Triple Negative Breast Cancer

Fantastic post! Thank you for sharing. x

Thank you so much for sharing!! Im 40 and was diagnosed last May.  I’m just about to finish my radiotherapy after a complete response to Chemo and surgery.  There is much less positivity around the outcomes for triple negative, so it is really good to hear you’re doing well!

I hope you continue to be fit and well! Xx Sharon 

Thank you for sharing, this is great to read. I have TNBC and am just coming to the end of my neo-adjuvant chemo and will be having surgery soon. It is great to read about a positive outcome. 

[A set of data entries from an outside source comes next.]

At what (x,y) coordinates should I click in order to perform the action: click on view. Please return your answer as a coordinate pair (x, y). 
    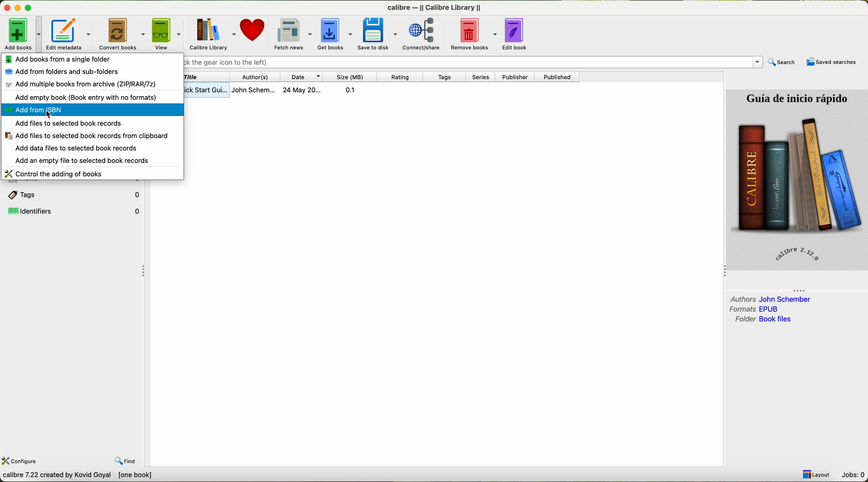
    Looking at the image, I should click on (169, 33).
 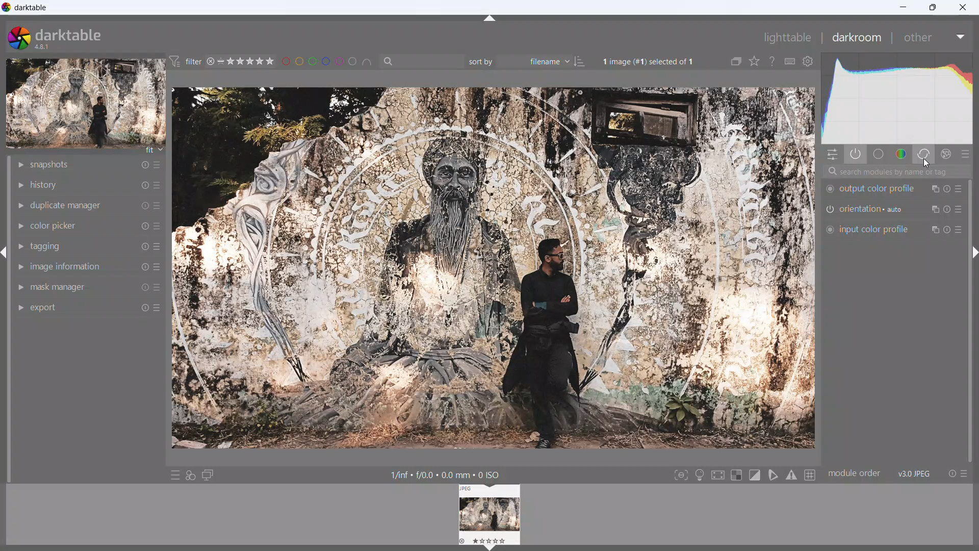 I want to click on show module, so click(x=20, y=245).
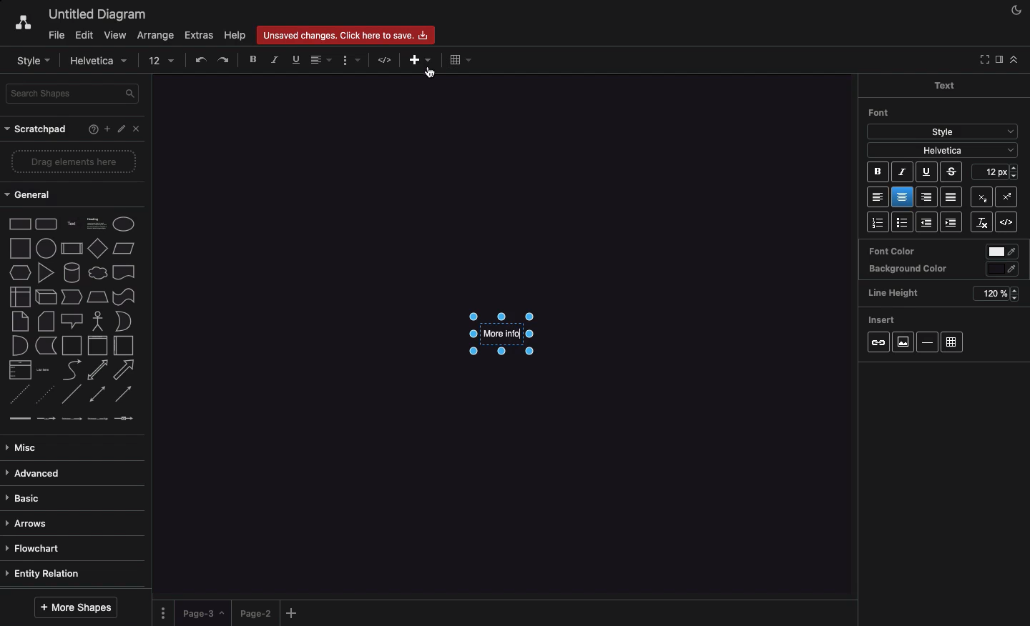  Describe the element at coordinates (97, 370) in the screenshot. I see `bidirectional arrow` at that location.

Thank you for sharing this Sue - I saw it just at the right time as I was very low this morning.  I may have triple negative breast cancer and have only seen bad press about it leading me to think that it was a death sentence.  I've had a lumpectomy and waiting to see what treatment I need - I'm terrified of having chemo but your post has given me hope that there's life after this.

Your message has certainly given hope to me so thank you again.

Deborah

Hi Deborah

I just read your post and wanted to wish you well if you have chemotherapy. I'm just coming to the end of 4 months chemotherapy for TNBC prior to surgery. Like you I was terrified of having chemo and pleaded with my surgeon to do surgery. I've had a pretty intensive course of chemo with weekly treatment for the first 12 weeks, followed by 3 cycles of 3-weekly treatment which finishes next week. It has been nothing like as bad as I feared because the staff do so much so support with the side effects. I do have side effects but they are manageable, if you need to have chemo, take one step at a time, keep talking to the nurses who will support you, and I've found keeping up with gentle exercise has really helped me. Signs are that I've had a good response to the chemo, my lump has gone. Happy to chat further if you would like to.

Best wishes

Corrine

Thank you so much, Sue !

This was such a heartening post, I really needed to read your account.

I really understand you wanting to not rake over the past....... you're in a new place now.

Best wishes ️

Thank you so much for replying to my post Corinne, I'm just so overwhelmed with everything at the moment to be honest and it's lovely to hear that you're doing so well.  It gives me courage for my results next week - I'm prepared for the TNBC diagnosis.  I've gone through the process a different way around to you - I've had the lumpectomy first and will follow up with chemo, so glad your lump has gone.  Does that mean no surgery at all?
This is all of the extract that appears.